On Thursday, October 19, 2017 at 3:42:33 PM UTC-6, Gutless
Post by Gutless Umbrella Carrying SissyI even have the one
season of the short-lived Flash Gordon where Flash is a
Canadian marathon runner and the big bad guy is Ming the
Accountant, and only Don S. Davis was self aware enough to know
what a turkey it was.
I'm aware of a version of Flash Gordon as a TV series that was
made in Germany, but not this one.
From the SciFi channel shortly before (2007) they rebranded
themselves the Syphilis Channel. It's really difficult to count all
the ways in which it sucked.
Flash was a Canadian marathon runner, not an American football
player.
Dr. Zarkov lived in an RV, and didn't shower or shave.
Dale Arden was engaged - to someone else. (Don S. David played her
producer - she was a TV reporter - and almost literally chewed the
scenery. He *knew* how bad the show was, and was just there for the
paycheck. But he never did anything without having some fun.)
The princess was played by an actress with less acting ability than
a life-sized cardboard cutout of herself would have had (I am *not*
exaggerating).
Ming was the guy in charge of a water processing plant (all the
water on Mongo was poisoned with some sort of mutation causing
pollutant, except what his plant produced).
Their f/x budget consisted of somebody's allowance and whatever
change they found in the couch, so they didn't have spaceships.
Mongo was in an alternate dimension, and dimension travel involved
the special effect from Sliders.
The hot alien bounty hunter chick (was Baylin a character in the
source material? Or did they just need an athletic hot chick?)

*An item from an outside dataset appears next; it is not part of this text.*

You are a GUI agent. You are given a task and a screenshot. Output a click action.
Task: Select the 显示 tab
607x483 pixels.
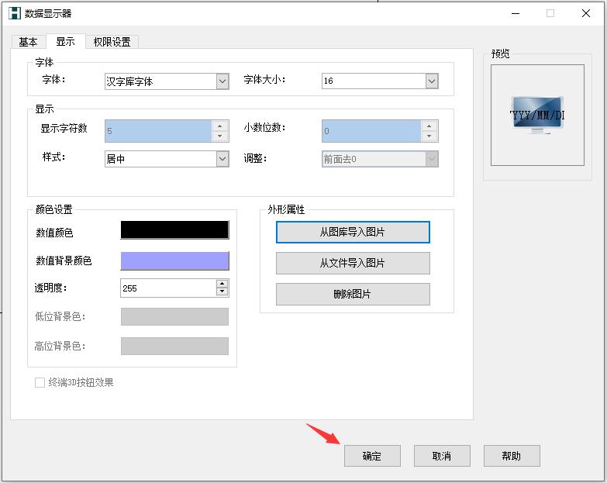coord(65,42)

correctly deduced that Hawkmen had been present at a particular
spot on Earth, after finding a feather. When Hawkmen finally
appeared, they did not have feathers. They flew by flapping their
arms while wearing tattered suede cloaks, and screeching a sound
that someone who has never seen (much less hear) a hawk (or any
other bird) might imagine a hawk might make, after looking at a
picture of a potato.
The "fans" evicerated them in the SciFi Channel web site forums,
where they dubbed Ming "Ming the Accountant." One pundit offered
the opinion that "I was looking forward to the commercials." (Which
is damning enough on any network, but this was SciFi during the
Bonnie "I had science fiction" Hammer days, and they has some of
the most annoyingly offensive commercials on television.)

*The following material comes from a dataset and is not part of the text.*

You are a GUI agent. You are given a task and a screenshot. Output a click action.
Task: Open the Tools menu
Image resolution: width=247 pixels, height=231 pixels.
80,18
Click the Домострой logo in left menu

The sad thing is, once the "fan" feedback worked its way though the
whole production process (they obviously had most of the season's
scripts at least at treatment stage before the first episode
aired), they killed off the fiance (in a way that guaranteed he'd
be back the next season as a villian, and, if it lasted to a third
season, reformed as a Conflicted Good Guy ally - and it could have
worked), and gave the actors something to work with. Turned out
they could actually *act* (except the princess, and even she
actually managed to be more animated than the cardboard cutout, if
only barely) The last 3 or 4 episodes were actually pretty good (at
least in the "it feels good when I stop" sort of way you get when
you've been pounding on your gentials with a hammer). But it was
far too late at that point. The only people left watching were,
like me, the sort who can't look away from a train wreck.
The DVDs at least cost more than the shipping (which proves it
doesn's suck as much as Alien Apocalypse[1]).
http://tinyurl.com/y8zcdnzj
https://www.amazon.com/Flash-Gordon-Complete-Eric-
Johnson/dp/B00BHLTIXQ/ref=sr_1_1?ie=UTF8&qid=1508451380&sr=8-1
&keywords=flash+gordon+dvd+2007
[1] A very useful rating system for movies is to divide the cost of
the DVD by the cost of shipping on Amazon. If the number is less
than 3 or so, the movie is likely not very good. If it's less than
2, it's a genuine turkey. If it's less than one, it's probably so
epically bad that it's so bad it's good. Except Alien Apocalypse.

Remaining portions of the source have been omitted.